I'm working on a machine learning project that requires me to split my data into 2 groups (as is common in machine learning): A training set (90% of the original data) and a test set (10% of the data).
My data come in replicates, however: each sample is measured 3 times (appended with _R1/_R2/_R3). It is critical that when splitting the data, the replicates remain together: (if xxx_R1 is in the test set, then xxx_R2 and xxx_R3 also need to be in the test set.).

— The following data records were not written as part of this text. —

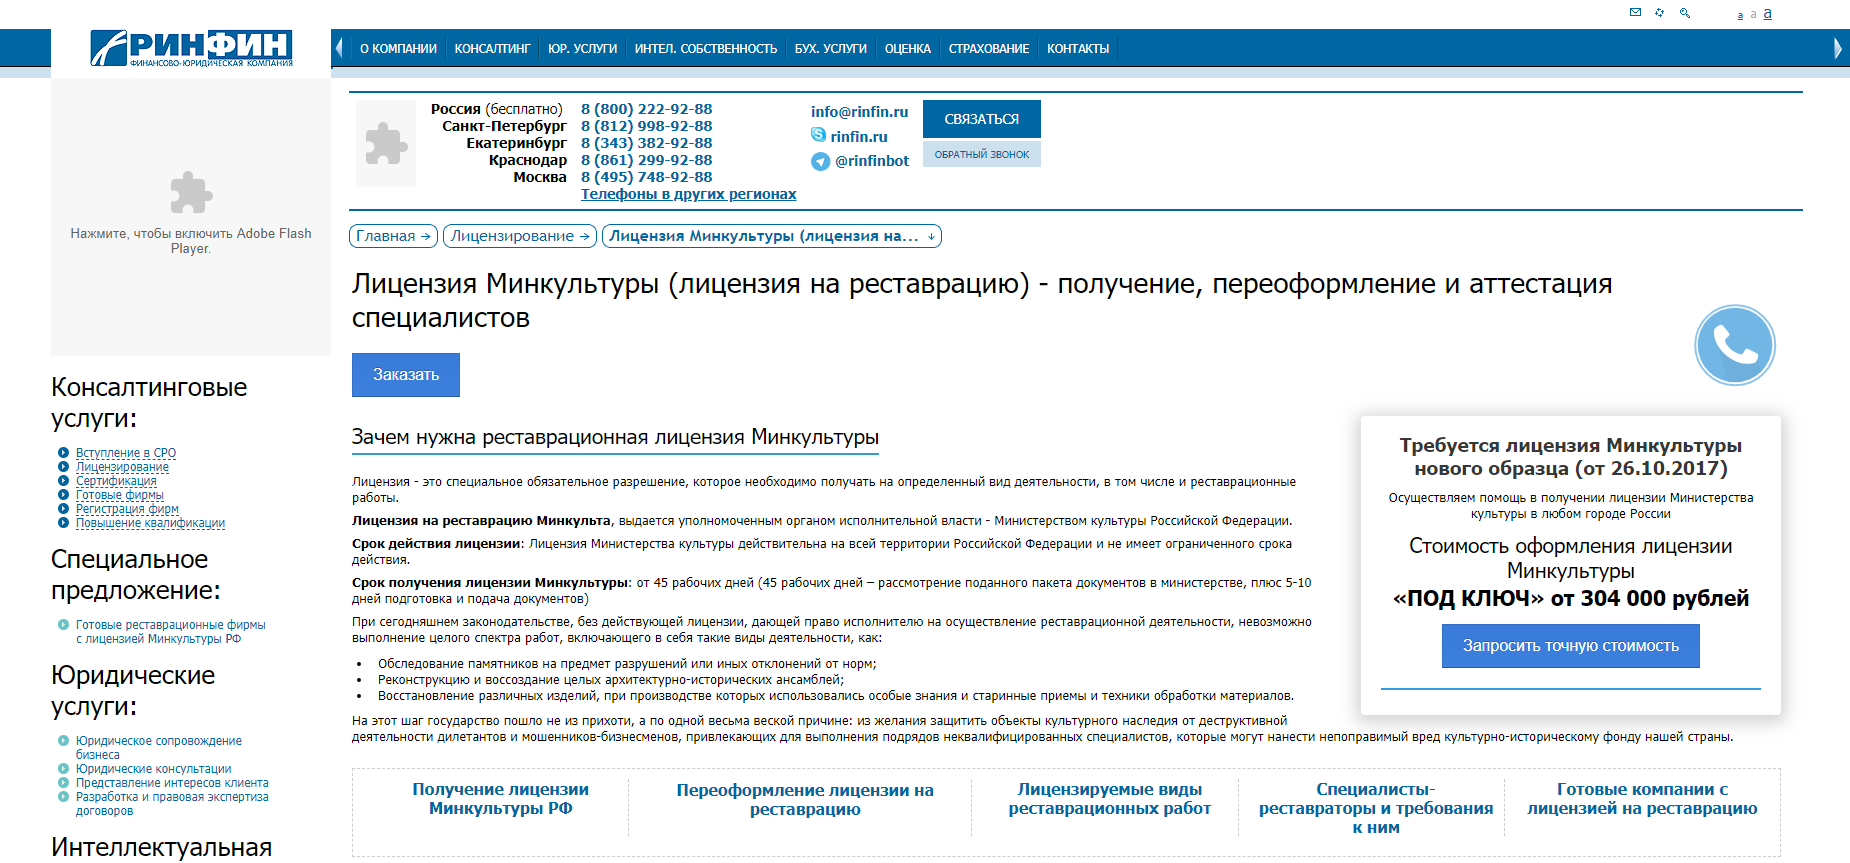Select the smallest font size letter
The image size is (1850, 863).
[x=1740, y=16]
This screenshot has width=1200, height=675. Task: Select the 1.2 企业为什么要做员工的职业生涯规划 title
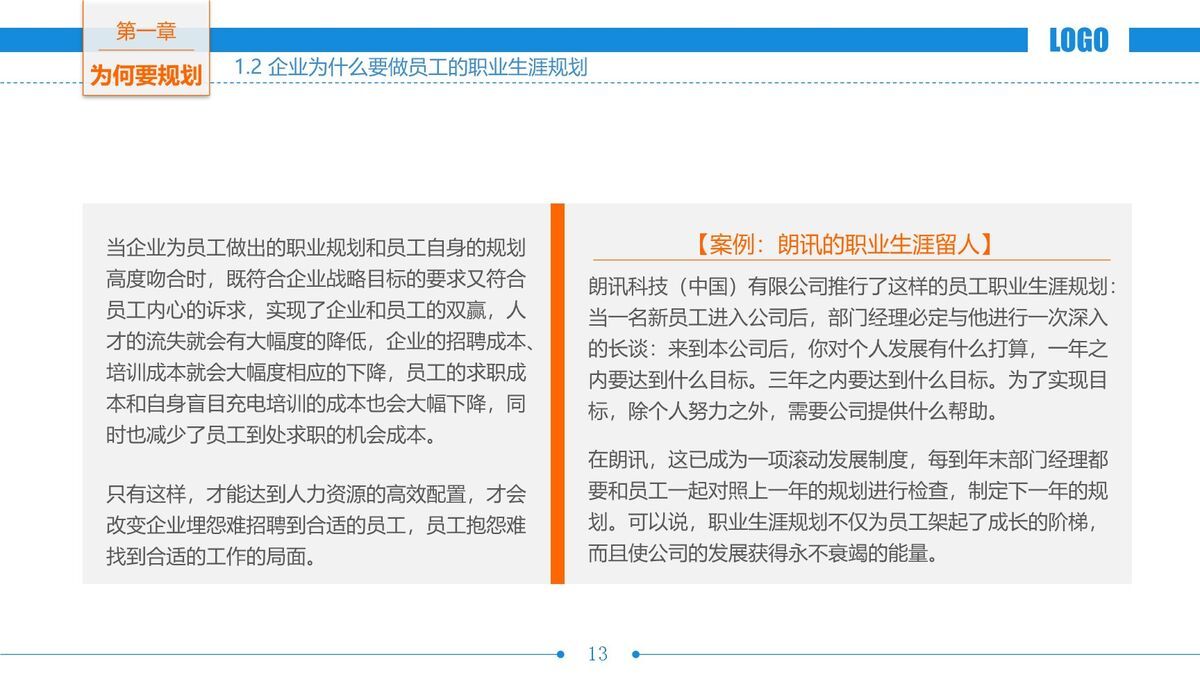point(413,65)
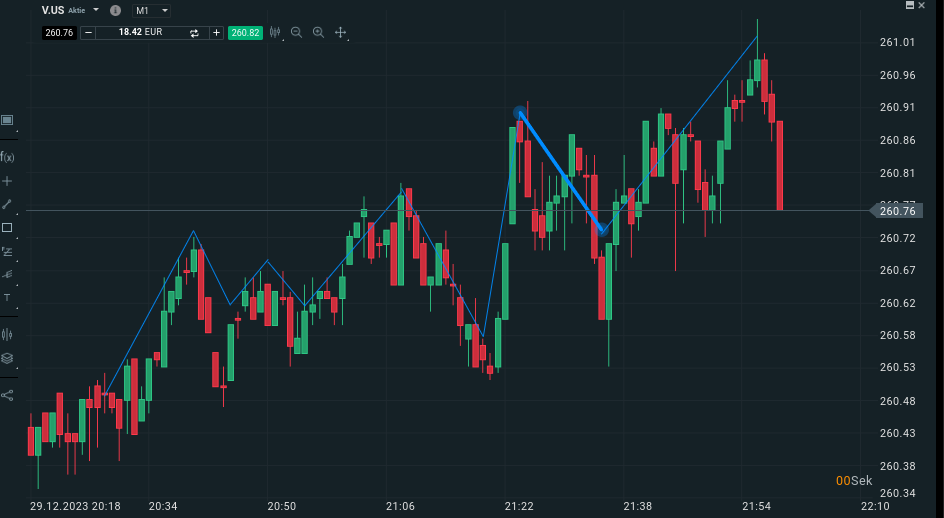944x518 pixels.
Task: Expand the V.US instrument dropdown arrow
Action: [x=96, y=10]
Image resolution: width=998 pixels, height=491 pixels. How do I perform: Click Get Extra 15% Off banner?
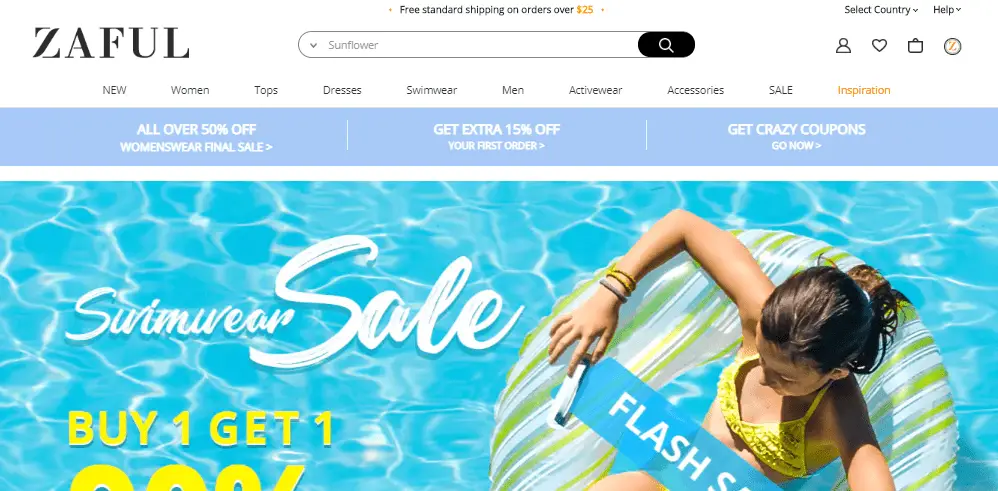click(x=496, y=136)

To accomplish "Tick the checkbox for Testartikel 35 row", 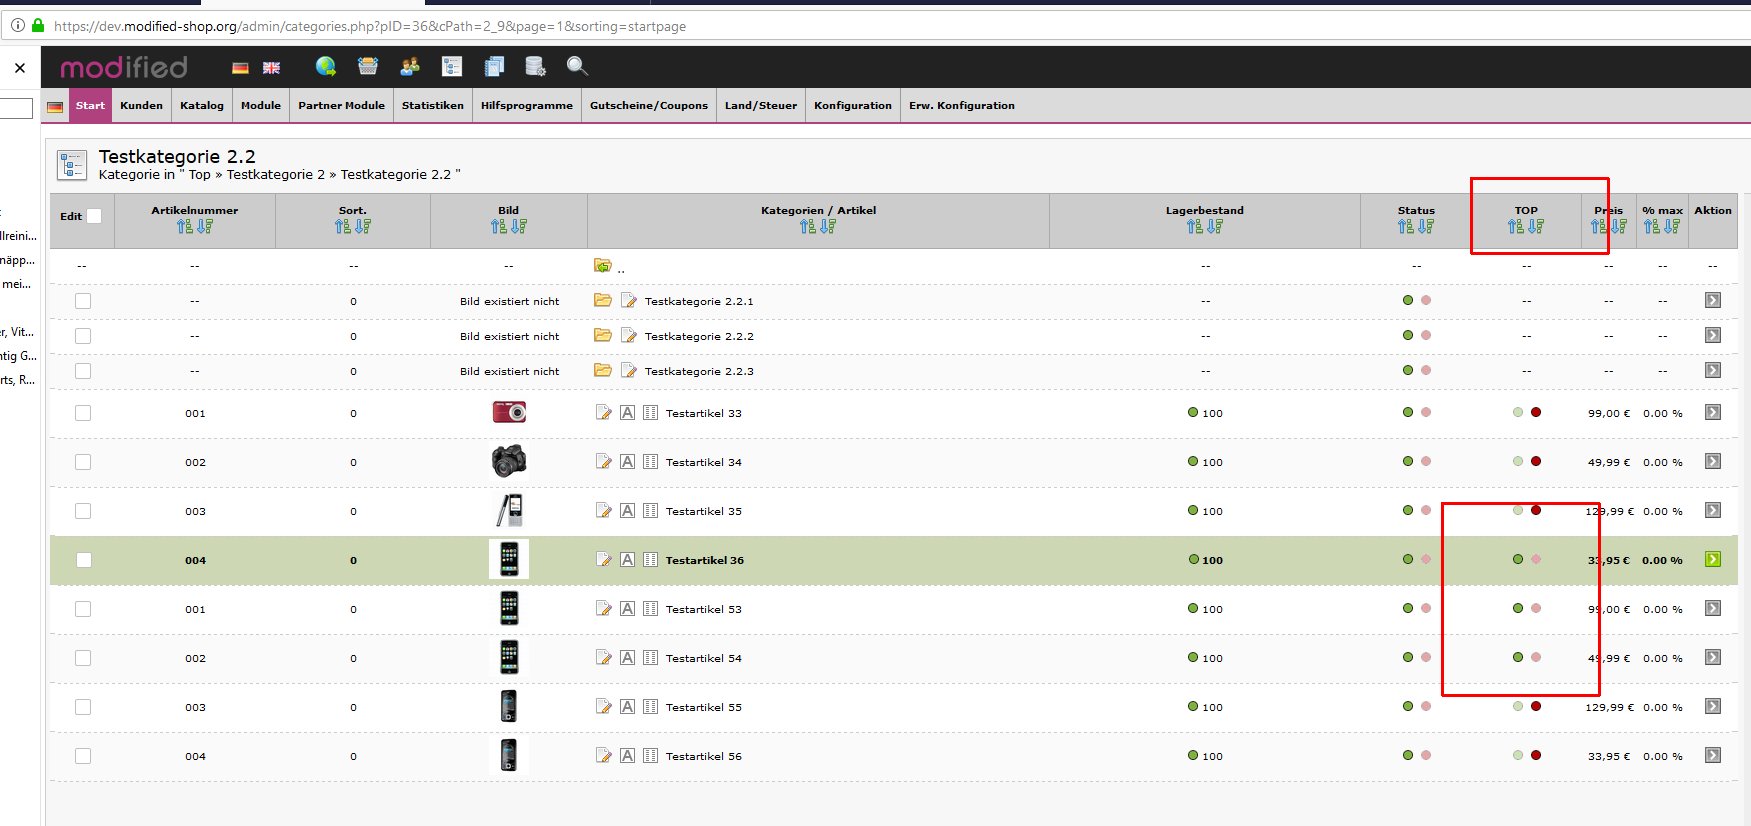I will click(83, 511).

In a previous post , I made a Minimal Reprex for this problem, and @FJCC solved it! The data could be split into 90% and 10% sets while keeping the replicates together.
library(tidyverse)
R1 <- paste0(rownames(mtcars),"_R1")
R2 <- paste0(rownames(mtcars),"_R2")
R3 <- paste0(rownames(mtcars),"_R3")
mydf <- data.frame("samples" = Reduce(union, c(R1,R2,R3)))
#Randomly shuffle the rows to simulate my 'real' data
mydf <- data.frame("samples"=mydf[sample(1:nrow(mydf)),])
mydf <- mydf %>% separate(samples,into = c("Root","Repeat"),
remove = FALSE, sep = "_")
Roots <- unique(mydf$Root)
group1_number <- ceiling(0.9 * length(Roots))
Group1 <- sample(Roots, group1_number)
group1_df <- mydf %>% filter(Root %in% Group1)
group2_df <- mydf %>% filter(!Root %in% Group1)
My question now: How do make 10 different iterations of this, where a different 10% is kept for each test set (and different 90% for each training set) ? Also known as 10-fold cross validation.
I want to add 10 columns to the data: FOLD1 through FOLD10. In these columns the values will be "training" or "test".